#### [What you need to do]
Check each line below for the word "will", and copy those that have it.

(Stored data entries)

== Segment start ==

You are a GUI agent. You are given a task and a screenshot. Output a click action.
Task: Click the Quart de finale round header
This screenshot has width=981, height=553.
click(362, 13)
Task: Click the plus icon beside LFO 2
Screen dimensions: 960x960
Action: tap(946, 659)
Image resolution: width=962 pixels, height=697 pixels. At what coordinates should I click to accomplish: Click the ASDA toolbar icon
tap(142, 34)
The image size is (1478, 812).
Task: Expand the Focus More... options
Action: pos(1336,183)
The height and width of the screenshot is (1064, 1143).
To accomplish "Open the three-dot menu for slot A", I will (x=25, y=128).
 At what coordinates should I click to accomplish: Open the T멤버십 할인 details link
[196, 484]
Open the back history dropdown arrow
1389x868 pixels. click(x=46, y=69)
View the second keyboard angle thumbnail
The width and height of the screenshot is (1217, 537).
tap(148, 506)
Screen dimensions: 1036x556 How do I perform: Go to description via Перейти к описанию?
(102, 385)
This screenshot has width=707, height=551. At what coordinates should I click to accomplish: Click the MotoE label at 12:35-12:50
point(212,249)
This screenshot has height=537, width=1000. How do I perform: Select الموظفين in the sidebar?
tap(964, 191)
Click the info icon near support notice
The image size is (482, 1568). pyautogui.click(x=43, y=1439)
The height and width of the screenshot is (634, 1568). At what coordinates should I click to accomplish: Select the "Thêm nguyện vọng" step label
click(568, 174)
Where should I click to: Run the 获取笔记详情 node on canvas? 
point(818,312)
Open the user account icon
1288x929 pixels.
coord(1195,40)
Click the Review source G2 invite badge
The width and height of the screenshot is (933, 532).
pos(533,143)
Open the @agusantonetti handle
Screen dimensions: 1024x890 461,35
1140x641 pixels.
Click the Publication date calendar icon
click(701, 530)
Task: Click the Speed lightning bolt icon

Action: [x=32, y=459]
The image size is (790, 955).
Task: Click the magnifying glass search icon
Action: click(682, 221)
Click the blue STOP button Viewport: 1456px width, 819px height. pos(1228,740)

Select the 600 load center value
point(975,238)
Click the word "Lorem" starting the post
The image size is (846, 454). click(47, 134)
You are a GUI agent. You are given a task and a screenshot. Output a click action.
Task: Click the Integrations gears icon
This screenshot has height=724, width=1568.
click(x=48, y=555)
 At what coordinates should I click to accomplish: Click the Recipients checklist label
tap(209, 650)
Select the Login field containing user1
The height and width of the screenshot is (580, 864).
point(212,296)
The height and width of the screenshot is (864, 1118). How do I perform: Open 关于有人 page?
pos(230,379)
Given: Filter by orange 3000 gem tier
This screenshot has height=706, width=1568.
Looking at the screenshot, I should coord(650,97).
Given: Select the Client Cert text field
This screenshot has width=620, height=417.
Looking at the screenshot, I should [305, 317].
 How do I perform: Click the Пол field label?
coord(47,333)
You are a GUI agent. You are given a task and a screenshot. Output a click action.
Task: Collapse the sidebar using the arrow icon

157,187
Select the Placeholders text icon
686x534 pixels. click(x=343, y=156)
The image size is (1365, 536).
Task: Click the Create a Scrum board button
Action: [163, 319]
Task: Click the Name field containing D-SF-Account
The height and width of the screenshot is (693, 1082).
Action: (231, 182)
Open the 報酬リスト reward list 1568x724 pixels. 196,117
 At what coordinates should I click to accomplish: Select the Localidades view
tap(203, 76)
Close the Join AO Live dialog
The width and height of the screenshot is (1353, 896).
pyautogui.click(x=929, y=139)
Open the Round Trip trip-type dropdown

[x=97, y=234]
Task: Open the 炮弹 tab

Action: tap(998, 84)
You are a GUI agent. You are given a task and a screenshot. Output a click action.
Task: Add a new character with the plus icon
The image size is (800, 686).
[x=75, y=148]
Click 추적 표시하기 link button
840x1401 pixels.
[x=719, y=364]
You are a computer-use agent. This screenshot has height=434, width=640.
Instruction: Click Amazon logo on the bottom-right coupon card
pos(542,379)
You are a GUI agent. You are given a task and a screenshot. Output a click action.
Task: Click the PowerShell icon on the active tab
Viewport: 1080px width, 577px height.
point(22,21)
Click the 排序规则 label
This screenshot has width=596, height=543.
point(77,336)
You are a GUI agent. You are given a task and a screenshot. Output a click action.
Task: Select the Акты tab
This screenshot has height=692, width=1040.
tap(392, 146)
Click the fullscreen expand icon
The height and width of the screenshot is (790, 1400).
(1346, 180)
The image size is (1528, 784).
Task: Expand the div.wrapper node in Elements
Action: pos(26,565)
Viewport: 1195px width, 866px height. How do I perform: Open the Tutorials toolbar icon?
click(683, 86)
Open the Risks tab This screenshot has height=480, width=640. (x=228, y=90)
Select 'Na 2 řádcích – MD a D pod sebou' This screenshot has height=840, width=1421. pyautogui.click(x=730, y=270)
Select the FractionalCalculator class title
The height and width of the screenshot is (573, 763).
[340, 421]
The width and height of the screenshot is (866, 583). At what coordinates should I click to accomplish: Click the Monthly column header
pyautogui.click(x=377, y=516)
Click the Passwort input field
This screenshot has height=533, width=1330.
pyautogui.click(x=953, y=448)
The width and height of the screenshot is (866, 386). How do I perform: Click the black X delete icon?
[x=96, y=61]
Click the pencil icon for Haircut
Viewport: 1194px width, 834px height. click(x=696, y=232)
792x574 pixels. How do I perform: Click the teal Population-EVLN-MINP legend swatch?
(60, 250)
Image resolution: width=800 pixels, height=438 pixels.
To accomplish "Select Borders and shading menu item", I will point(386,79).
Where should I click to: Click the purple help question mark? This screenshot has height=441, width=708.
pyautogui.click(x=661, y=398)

== Segment end ==

#### [Response to the exercise]
To accomplish "Open the three-dot menu for slot A", I will (x=25, y=128).
To accomplish "Select Borders and shading menu item", I will point(386,79).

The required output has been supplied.